Una delle rare eccezioni fu André Bazin, che nel 1957 scriveva: «Possiamo allora chiederci come mai il capolavoro di Jacques Becker rimane l’ammirevole Casco d’oro, la cui azione si svolge in un quadro e in un’epoca che furono quelli della prima infanzia del regista. È che, trattandosi del passato, il “realismo” non risiede in una certezza esaustiva ma nella coerenza, la forza e la novità dell’evocazione».

UN FILM piuttosto secco che racconta un mondo arido. Un film senza fronzoli (con un finale lacerante), che riporta sullo schermo, minuziosamente, con grande sobrietà, la Parigi popolare di inizio secolo (a partire dalla lingua parlata, l’argot delle classi emarginate), dove la prostituta Marie (Simone Signoret) e il falegname in cerca di riscatto Manda (Serge Reggiani) vivono il proprio destino tragico affrontandolo con straordinaria e silenziosa dignità, accompagnati lungo tutto il film da Les temps des cerises, ballata celebre tra le barricate della Comune nel 1871. Un film di ombre, di luci taglienti, di sguardi abissali, di parole trattenute e sentimenti radicali, latenti in ogni movimento, disseminati in ogni inquadratura, un film di tensioni continuamente interrotte. Un noir scontroso, archetipico, in un laconico dialogo a distanza con le atmosfere di Detour di Ulmer o di Giungla d’asfalto di Huston, e i valori morali della tradizione letteraria del populismo di inizio ‘900.

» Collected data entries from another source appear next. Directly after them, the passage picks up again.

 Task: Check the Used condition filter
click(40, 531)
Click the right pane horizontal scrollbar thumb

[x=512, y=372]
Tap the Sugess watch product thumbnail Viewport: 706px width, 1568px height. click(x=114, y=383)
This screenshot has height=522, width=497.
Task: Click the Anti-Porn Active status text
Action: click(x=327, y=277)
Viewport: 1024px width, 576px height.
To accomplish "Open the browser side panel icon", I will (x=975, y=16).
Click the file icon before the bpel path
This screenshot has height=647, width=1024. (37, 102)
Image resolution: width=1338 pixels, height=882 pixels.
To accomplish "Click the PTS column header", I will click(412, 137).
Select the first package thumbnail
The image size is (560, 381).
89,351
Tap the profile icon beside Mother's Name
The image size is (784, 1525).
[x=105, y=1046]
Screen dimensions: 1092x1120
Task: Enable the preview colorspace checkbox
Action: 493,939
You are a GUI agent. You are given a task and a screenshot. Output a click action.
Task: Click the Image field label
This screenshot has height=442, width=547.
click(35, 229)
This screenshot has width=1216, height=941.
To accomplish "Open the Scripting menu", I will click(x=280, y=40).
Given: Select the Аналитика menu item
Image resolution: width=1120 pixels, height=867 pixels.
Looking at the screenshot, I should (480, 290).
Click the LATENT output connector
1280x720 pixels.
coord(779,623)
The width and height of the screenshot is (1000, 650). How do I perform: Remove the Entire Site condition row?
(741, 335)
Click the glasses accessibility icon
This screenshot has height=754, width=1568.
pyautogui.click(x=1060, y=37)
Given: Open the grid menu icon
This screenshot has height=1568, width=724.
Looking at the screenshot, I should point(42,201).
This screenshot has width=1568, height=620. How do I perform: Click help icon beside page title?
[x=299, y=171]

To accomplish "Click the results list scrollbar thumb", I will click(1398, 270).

Jacques Becker è, tra i registi francesi dell’immediato secondo dopo-guerra, quello che sembra aver meglio rilanciato la lezione di Jean Renoir (di cui è stato collaboratore negli anni ’30): la materia parla da sé, non serve un’obbedienza ad alcun partito preso di ordine estetico, il «gioco» con gli attori è il terreno principale attraverso cui riuscire a far passare delle verità, lontano da ogni tentazione pittoresca e dall’illusione narratologica. La precisione con cui situa i suoi personaggi è impressionante (in ogni suo film, si direbbe). Il suo talento rigoroso si cela dentro le situazioni che mette in scena, dietro i rapporti di forza tra i personaggi e la realtà in cui si muovono, rivelando la flagranza istantanea di ogni immagine attraverso un lavorio tutto interno alla scena, all’instabilità di ogni situazione.